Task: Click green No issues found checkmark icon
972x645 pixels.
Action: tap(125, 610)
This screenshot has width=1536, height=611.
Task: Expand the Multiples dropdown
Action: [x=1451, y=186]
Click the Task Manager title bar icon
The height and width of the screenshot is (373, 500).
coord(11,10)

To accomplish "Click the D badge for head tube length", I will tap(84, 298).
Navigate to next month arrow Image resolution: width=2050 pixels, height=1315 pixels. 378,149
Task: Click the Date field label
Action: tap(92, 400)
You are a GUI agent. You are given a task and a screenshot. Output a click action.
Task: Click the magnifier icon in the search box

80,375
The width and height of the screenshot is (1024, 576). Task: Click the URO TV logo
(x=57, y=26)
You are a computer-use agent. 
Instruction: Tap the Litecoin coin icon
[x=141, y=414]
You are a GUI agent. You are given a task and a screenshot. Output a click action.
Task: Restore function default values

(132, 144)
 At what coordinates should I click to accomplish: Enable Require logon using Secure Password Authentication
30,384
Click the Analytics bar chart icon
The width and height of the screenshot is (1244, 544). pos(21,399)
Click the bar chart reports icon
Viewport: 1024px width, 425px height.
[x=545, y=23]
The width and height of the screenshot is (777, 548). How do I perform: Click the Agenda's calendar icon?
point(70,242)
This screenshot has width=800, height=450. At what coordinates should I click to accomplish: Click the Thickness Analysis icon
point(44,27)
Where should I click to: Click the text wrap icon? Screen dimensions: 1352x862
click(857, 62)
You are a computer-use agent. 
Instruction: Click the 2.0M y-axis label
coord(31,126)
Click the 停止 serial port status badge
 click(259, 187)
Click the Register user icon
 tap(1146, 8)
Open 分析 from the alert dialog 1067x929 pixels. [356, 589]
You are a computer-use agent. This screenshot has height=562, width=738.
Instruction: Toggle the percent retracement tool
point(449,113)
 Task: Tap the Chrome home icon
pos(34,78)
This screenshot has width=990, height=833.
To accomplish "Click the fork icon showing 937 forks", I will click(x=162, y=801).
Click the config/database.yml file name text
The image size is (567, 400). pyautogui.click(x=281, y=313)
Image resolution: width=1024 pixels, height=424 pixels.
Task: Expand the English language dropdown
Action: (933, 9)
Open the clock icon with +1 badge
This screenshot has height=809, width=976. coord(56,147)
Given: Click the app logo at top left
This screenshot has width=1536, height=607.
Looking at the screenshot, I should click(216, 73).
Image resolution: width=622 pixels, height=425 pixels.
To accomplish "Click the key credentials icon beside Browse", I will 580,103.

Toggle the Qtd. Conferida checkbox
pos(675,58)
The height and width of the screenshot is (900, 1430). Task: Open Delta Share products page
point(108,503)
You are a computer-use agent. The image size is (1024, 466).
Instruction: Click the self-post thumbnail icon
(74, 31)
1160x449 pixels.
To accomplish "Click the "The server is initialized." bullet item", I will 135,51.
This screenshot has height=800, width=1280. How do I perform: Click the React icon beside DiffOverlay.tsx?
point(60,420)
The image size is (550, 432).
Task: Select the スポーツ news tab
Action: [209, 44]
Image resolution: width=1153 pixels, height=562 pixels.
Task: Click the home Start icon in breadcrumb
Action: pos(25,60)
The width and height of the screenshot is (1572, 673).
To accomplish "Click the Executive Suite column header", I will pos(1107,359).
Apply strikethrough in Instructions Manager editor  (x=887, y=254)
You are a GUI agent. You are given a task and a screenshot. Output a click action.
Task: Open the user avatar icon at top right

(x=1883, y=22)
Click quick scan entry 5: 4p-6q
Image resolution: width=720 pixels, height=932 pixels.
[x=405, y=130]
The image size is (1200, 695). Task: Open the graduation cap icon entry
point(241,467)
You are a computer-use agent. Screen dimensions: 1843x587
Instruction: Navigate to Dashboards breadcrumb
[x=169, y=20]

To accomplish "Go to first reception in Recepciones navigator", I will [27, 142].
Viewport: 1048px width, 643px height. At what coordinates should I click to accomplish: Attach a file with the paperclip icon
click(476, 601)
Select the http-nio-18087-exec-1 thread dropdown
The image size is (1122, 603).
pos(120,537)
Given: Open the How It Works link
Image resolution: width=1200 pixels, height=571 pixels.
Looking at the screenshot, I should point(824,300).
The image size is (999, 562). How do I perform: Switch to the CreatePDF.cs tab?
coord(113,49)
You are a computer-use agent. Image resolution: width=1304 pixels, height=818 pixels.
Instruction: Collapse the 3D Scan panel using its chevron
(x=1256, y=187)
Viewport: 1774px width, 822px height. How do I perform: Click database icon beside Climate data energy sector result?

════════════════

_Work order_
Copy out the data above word for word, starting at its first line and ending with the line that contains "This screenshot has width=990, height=833.".

_Output of the exercise_
Task: Click green No issues found checkmark icon
972x645 pixels.
Action: tap(125, 610)
This screenshot has width=1536, height=611.
Task: Expand the Multiples dropdown
Action: [x=1451, y=186]
Click the Task Manager title bar icon
The height and width of the screenshot is (373, 500).
coord(11,10)

To accomplish "Click the D badge for head tube length", I will tap(84, 298).
Navigate to next month arrow Image resolution: width=2050 pixels, height=1315 pixels. 378,149
Task: Click the Date field label
Action: tap(92, 400)
You are a GUI agent. You are given a task and a screenshot. Output a click action.
Task: Click the magnifier icon in the search box

80,375
The width and height of the screenshot is (1024, 576). Task: Click the URO TV logo
(x=57, y=26)
You are a computer-use agent. 
Instruction: Tap the Litecoin coin icon
[x=141, y=414]
You are a GUI agent. You are given a task and a screenshot. Output a click action.
Task: Restore function default values

(132, 144)
 At what coordinates should I click to accomplish: Enable Require logon using Secure Password Authentication
30,384
Click the Analytics bar chart icon
The width and height of the screenshot is (1244, 544). pos(21,399)
Click the bar chart reports icon
Viewport: 1024px width, 425px height.
[x=545, y=23]
The width and height of the screenshot is (777, 548). How do I perform: Click the Agenda's calendar icon?
point(70,242)
This screenshot has width=800, height=450. At what coordinates should I click to accomplish: Click the Thickness Analysis icon
point(44,27)
Where should I click to: Click the text wrap icon? Screen dimensions: 1352x862
click(857, 62)
You are a computer-use agent. 
Instruction: Click the 2.0M y-axis label
coord(31,126)
Click the 停止 serial port status badge
 click(259, 187)
Click the Register user icon
 tap(1146, 8)
Open 分析 from the alert dialog 1067x929 pixels. [356, 589]
You are a computer-use agent. This screenshot has height=562, width=738.
Instruction: Toggle the percent retracement tool
point(449,113)
 Task: Tap the Chrome home icon
pos(34,78)
This screenshot has width=990, height=833.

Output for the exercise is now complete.